Melissa: Yeah, it’s always important to go to a lawyer as soon as possible so the lawyer can help evaluate your claims and determine if they’re still within the statute of limitations. But just because it’s been two years since the original misdiagnosis does not necessarily bar a person from pursuing a lawsuit like this.

Alyson: That’s really, really great to know. I feel like that is information that a lot of people probably don’t realize when they are trying to pursue a case like this. So that’s really great information. Well, now that we have reached the end, is there anything else that you guys would like to share on this topic? Or do you think we’re ready to wrap it up? It can be anything.

Melissa: I think it covered a lot of really helpful information for people listening and watching. So again, it’s just be an advocate for yourself, make sure that you’re following up after you’ve had test results done. And if you find yourself unfortunately in a situation like this, first it’s important to get the care that you need and then…second, if you do have these questions about whether you can pursue a lawsuit or not, to come to an attorney who specializes in medical malpractice specifically.

Megan: And oftentimes, this can feel somewhat clinical. You’re coming to an attorney, you’re collecting medical records, but it’s not lost that there’s a person behind the medical records, and there’s a family oftentimes who’s grieving the loss of that person. So, when you do select an attorney or even providers, you need to be mindful that you need to go to someone who you’re comfortable with sharing things, because it’s not an easy, you know, life of the case, as we described. You’ll be discussing very, very difficult topics. You’ll be—it’ll obviously be very emotional for you. So, I think that is something that’s often overlooked, that filing a lawsuit isn’t you file the lawsuit and then you settle or you go to trial right away. It’s an arduous process. And having the strength and support of your family is imperative, but also having a person who can advocate for you and not miss out on that emotional need that you may need as a client is important.

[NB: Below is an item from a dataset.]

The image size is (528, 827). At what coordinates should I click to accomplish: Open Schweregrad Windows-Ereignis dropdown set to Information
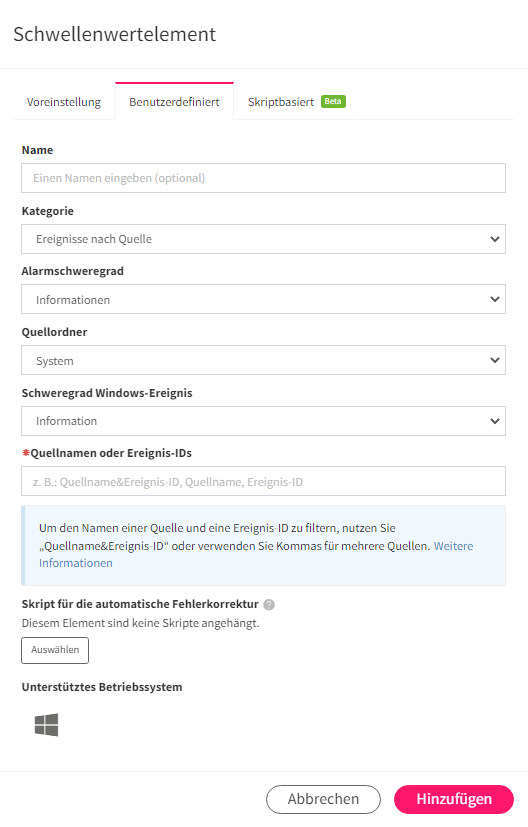pyautogui.click(x=263, y=421)
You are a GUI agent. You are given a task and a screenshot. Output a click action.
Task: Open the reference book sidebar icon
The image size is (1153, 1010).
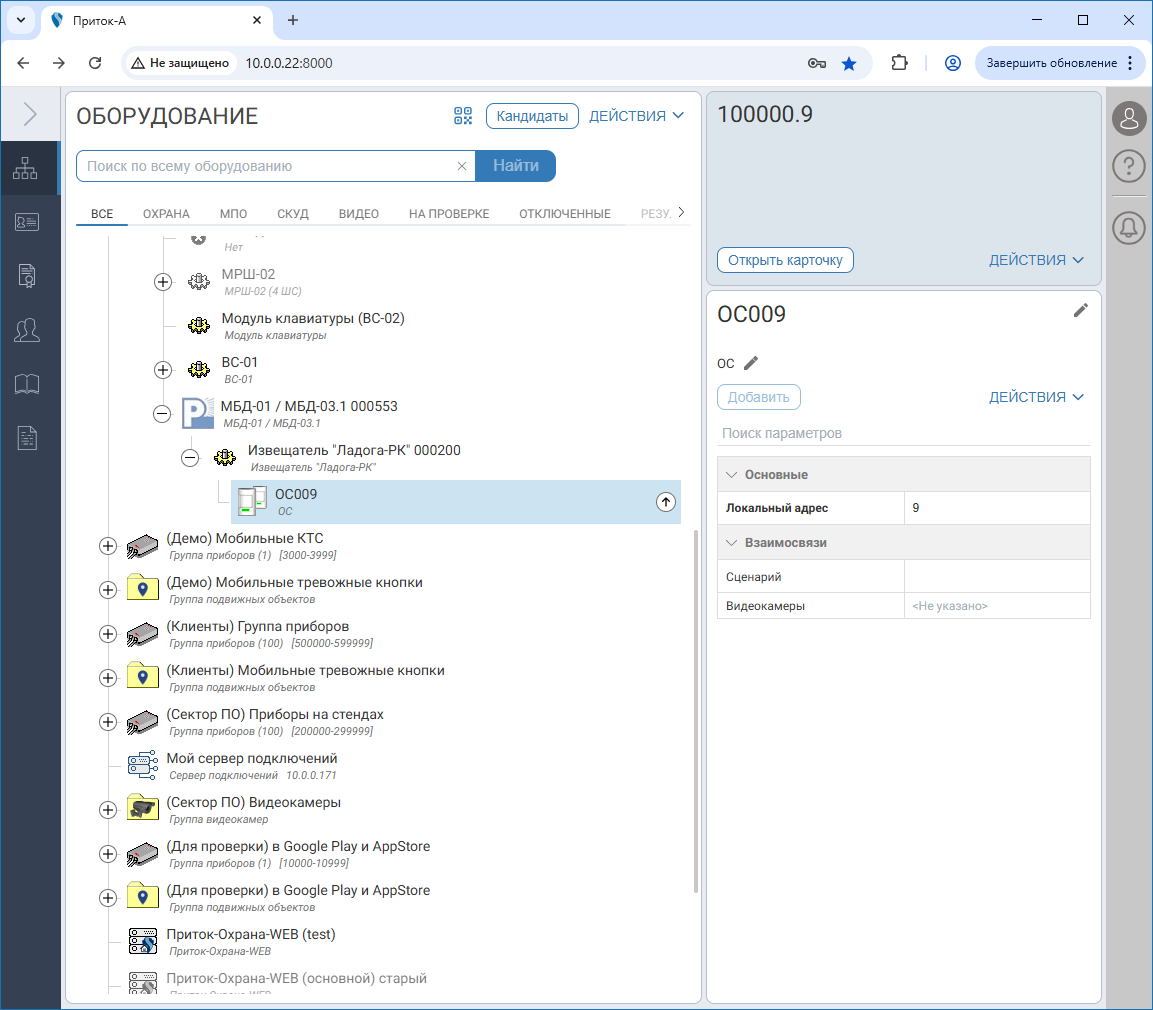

Melissa: Yeah, our clients have a whole team in their corner. So, on our cases, we typically have two attorneys assigned, in addition to at least two paralegals, and then we have two legal assistants who help as well. So, it is a team effort, which I know makes families and clients who were patients of misdiagnosis and delayed diagnosis feel really good that finally someone is advocating for them. But Megan’s right, no, it is not an easy process to bring a lawsuit. So, we’re here to help guide people through that process and hopefully it’s not too late to try to make the situation better for them.

Alyson: Absolutely. Well, I know that all of your clients are very, very lucky to have your team in their corner for sure. Thank you guys so much for joining and I’m excited for you guys to be back soon. I know that you guys shared a lot of really great and valuable information and I’m sure listeners gained a lot from it.